El enigma del caso H2
La novela nos introduce en la acomodada colonia Florida de Ciudad de México, presentando a la familia González como un arquetipo de estabilidad burguesa. Esta calma se ve amenazada por dos vectores convergentes: el ambicioso proyecto de energía de hidrógeno (H2) liderado por Alberto, el padre de familia, y la contratación de Ernesto, un chófer modélico que oculta una agenda siniestra. Ernesto, cuya verdadera identidad es Alfredo Matienzo, es un espía industrial al servicio de corporaciones petroleras, y se infiltra en la intimidad doméstica seduciendo psicológicamente a la madre y cautivando al adolescente Pepe.
La trama escala desde una inquietud costumbrista hacia un thriller tecnológico cuando Ernesto despliega una red de vigilancia y amenazas, culminando en el secuestro exprés de Alberto.
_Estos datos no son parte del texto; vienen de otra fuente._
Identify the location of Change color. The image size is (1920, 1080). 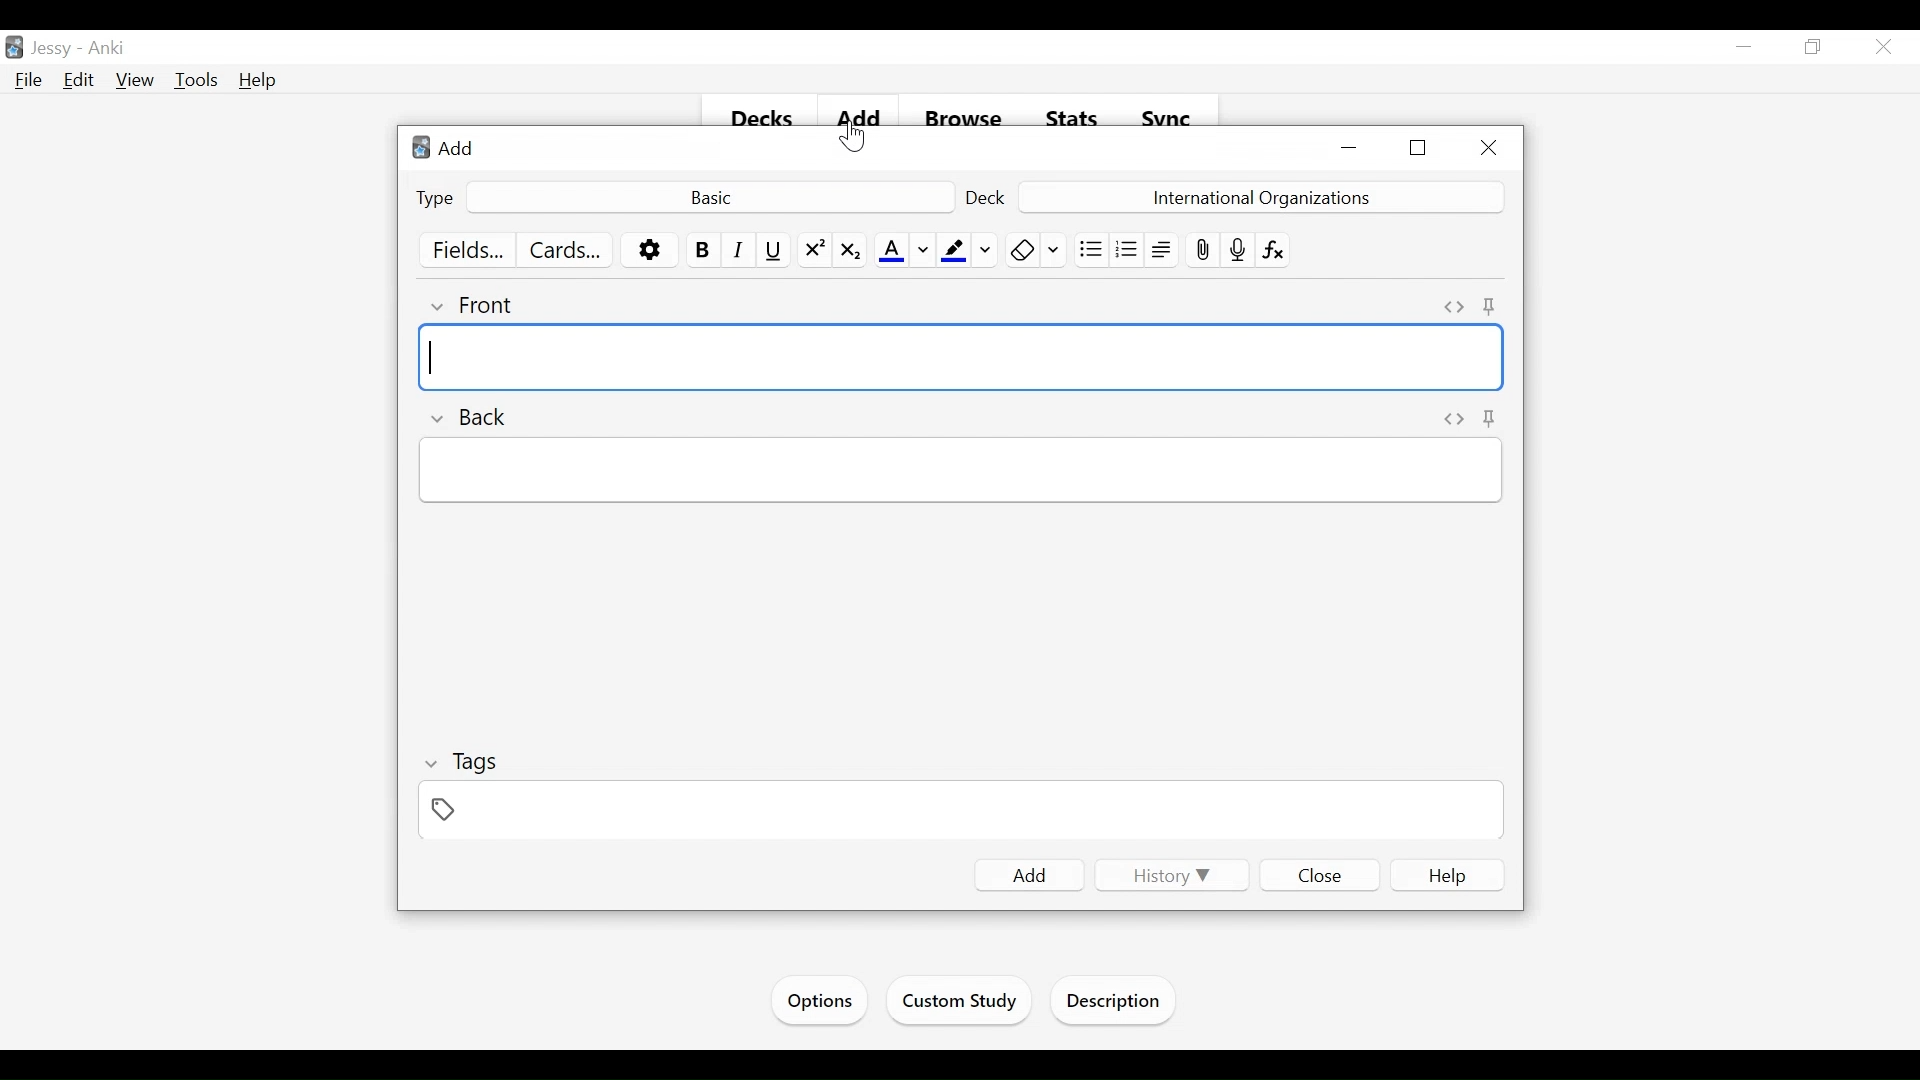
(922, 250).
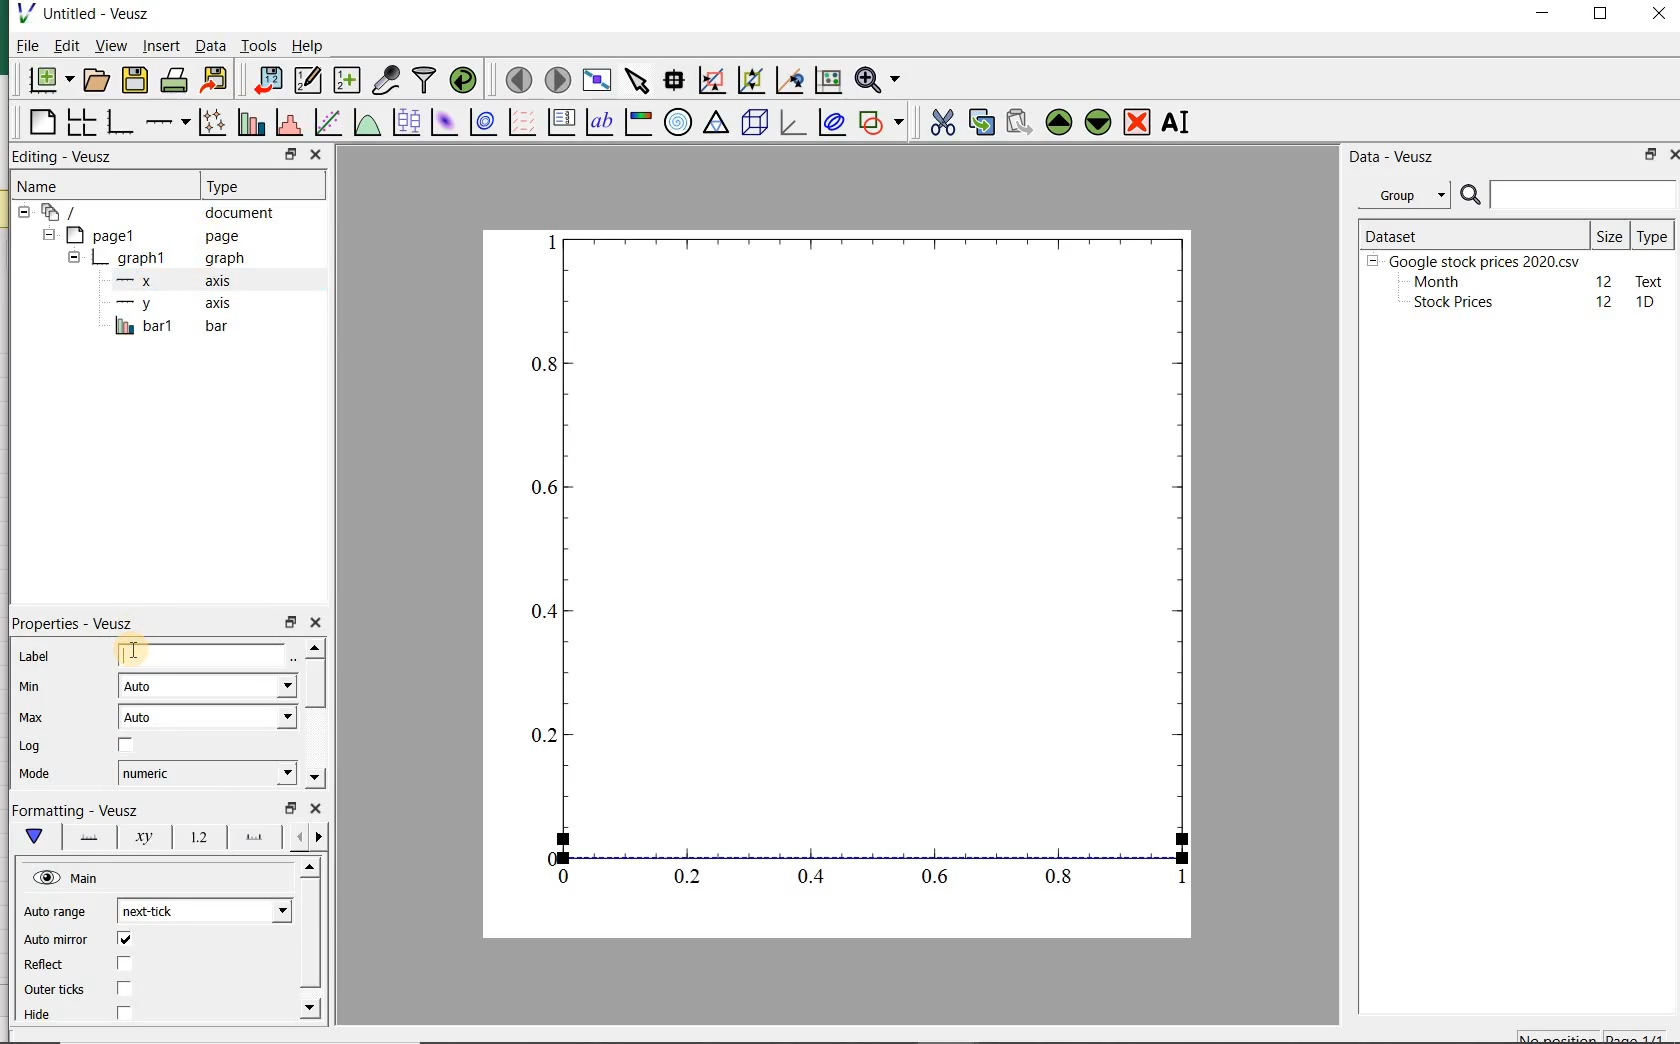  I want to click on text label, so click(599, 124).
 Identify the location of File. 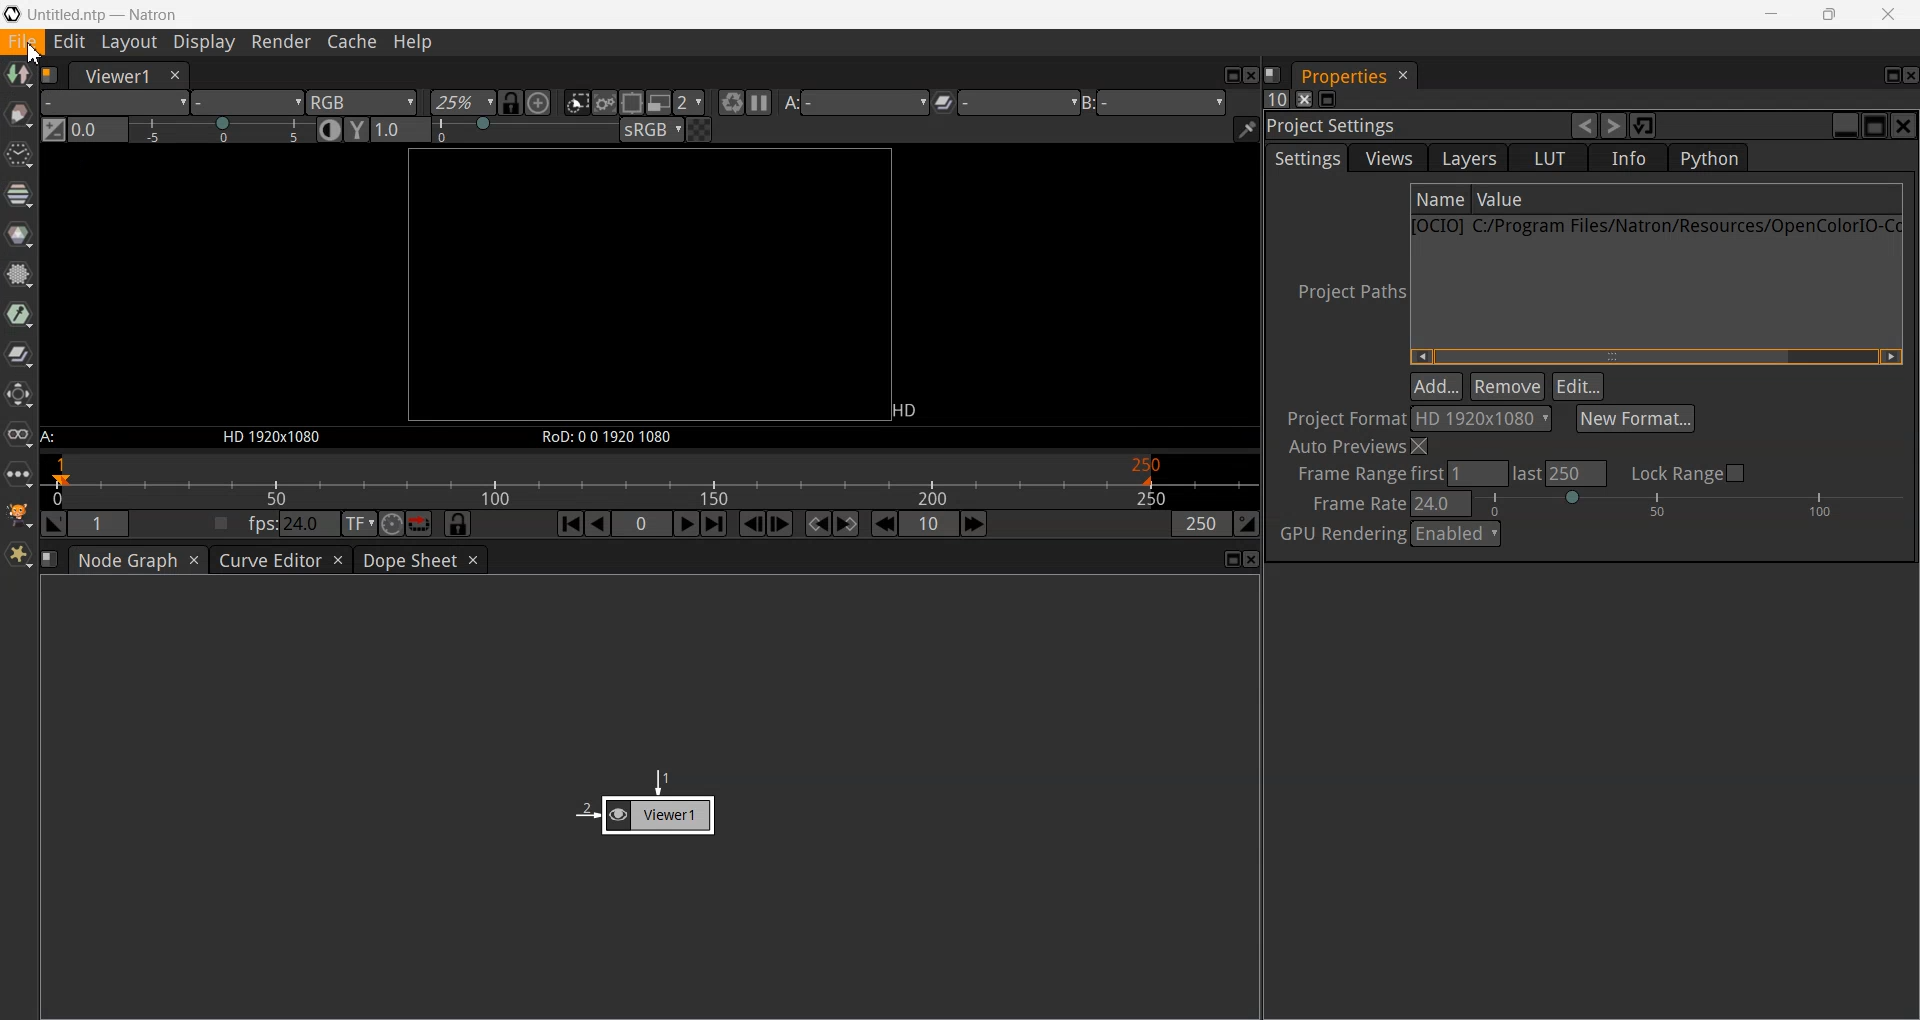
(23, 42).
La narrativa se fractura geográficamente con la huida de la familia a Querétaro, donde Pepe y su amigo Sebastián, con la sagaz guía de la abuela Anita, desentrañan la identidad del espía. La obra alcanza su clímax en una lucha contrarreloj para evitar el sabotaje de la planta H2, resuelta mediante una intervención masiva de la Interpol y un enfrentamiento físico en las azoteas que marca el fin de la inocencia del protagonista.